Suggestions for New Companies

I've worked for a couple of startups now, and I have a few brief things I want to say about what they shouldn't do. I've been bitten by these things at least once. And really, in the end, everyone loses -- employees, customers, and entrepreneurs.

Requirements Analysis

Doing all the requirements analysis upfront obviously isn't going to be very effective for large (interesting) projects. It helps to spend some time thinking about them and to get something down on paper. But ultimately, without building some type of prototype and letting people try the product, you just can't know exactly what you need.

Well that's no big deal. But it's the ever changing requirements startups incur that is reallly frustrating. I've had requirements change on me repeatedly. OK, you say, that doesn't sound too horrible. But I've had them change back and forth! I've been told, we need it to do x, then later it's y, and then later it's x again. This is just a horrible use of time. And it certainly doesn't make me feel good having to do the same thing over and over again.
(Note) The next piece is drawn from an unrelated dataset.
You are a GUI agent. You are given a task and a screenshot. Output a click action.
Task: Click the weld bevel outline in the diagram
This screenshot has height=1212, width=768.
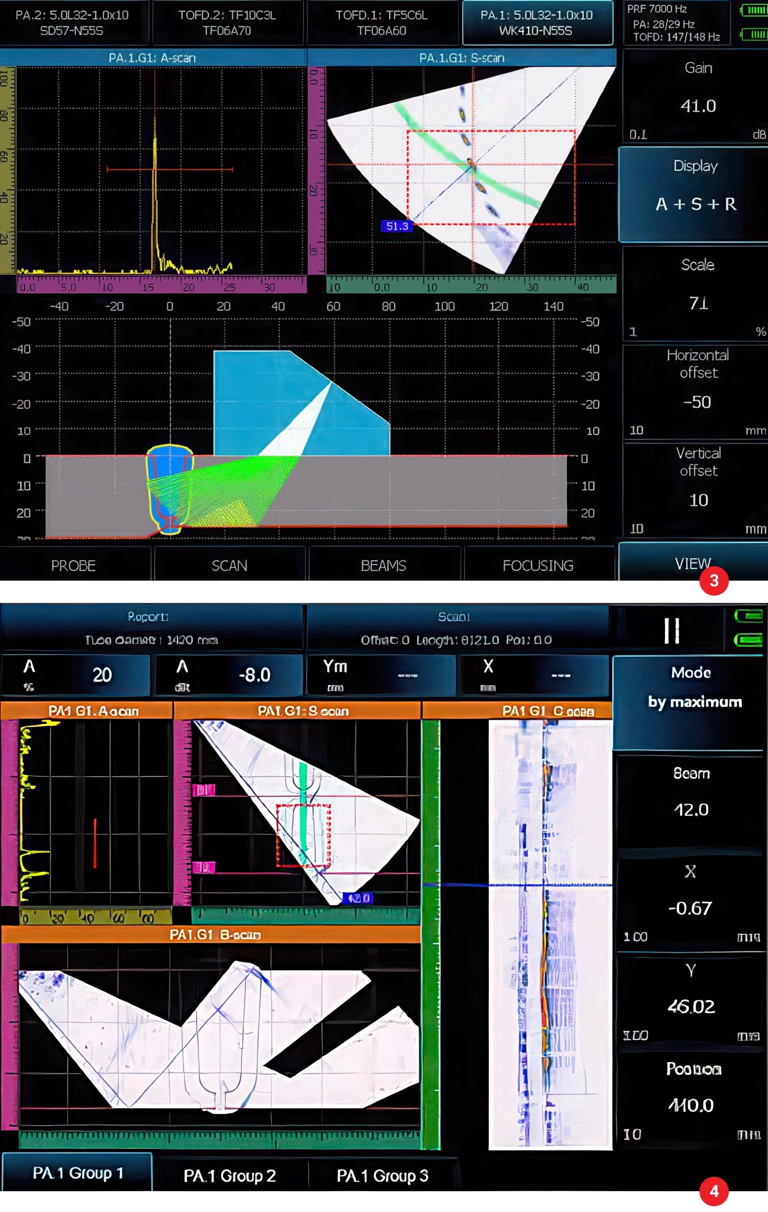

There are some things you can do. It's worth a considerable amount of time really trying to figure out what the customers want. I've heard that microsoft makes a paper prototype of their GUIs before they code them. Then they show potential customers the interface and get feedback.
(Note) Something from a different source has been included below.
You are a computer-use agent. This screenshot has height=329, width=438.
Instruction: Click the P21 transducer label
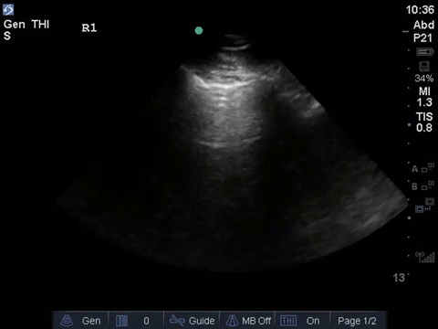pyautogui.click(x=422, y=38)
If you really can't get decent input from the customer and you have no idea how the interface should work and what features it should have, you can quickly build a prototype and let them try it for free. Another thing you can do is refuse to make any changes in a given amount of time. That way you can queue up requests for changes. And hopefully in that time, x will "change" to y and back to x without any actual work being done (only in people's heads).

Customers may not know what they want. They'll insist on having such and such a feature and then no one will ever use it. And managers won't know either. They'll insist on the features they think people will use, and then no one will find a use for them. People are unpredictable. Even they don't know what they want. Sometimes it's better to just let the engineers design what excites them. If the customers don't know, and the managers don't know, then certainly this is not going to hurt. And by giving the engineers freedom, motivation will go up, and you will get a higher quality product in far less time. Think about how math becomes applied. A genius pursing his own interests invents some elegant but utterly useless math. A hundred years later, someone else figures out how to make it do something we care about. In this same sense, by providing freedom, you may get something useful (and hopefully on a shorter time scale) even though it was not obvious at the time.

Technological Maturity

There are different types of problems. There are easy problems, hard problems, problems with a single obvious solution, problems with many solutions, good problems, and bad problems. Trying to solve a problem with the wrong technology is a bad problem. In fact, it's a pseudo problem. The real problem is either finding the right technology, or inventing it yourself if it doesn't exist.

If the technology doesn't do quite what you want, then it's either immature or you're using the wrong technology. If the right technology doesn't exist, then this is the extreme form of immature technology. In either case, you don't want to use it. When you first start out trying to force it to work for you, everything will seem OK. You'll find clever solutions to get around the little problems. But they'll just come back and bite you later. More and more little problems will creep in. You may find the project is getting messier and harder to manage and difficult to understand (and this can happen regardless). It's very likely you'll run up against a problem that has no clever solution.

Resist. Resist the urge. Resist any pressure. If it's not feasible to create the technology to solve your problem, you might be better off letting go. Move on to something that you can do. Trying to make something do what it doesn't want to do will not have good results.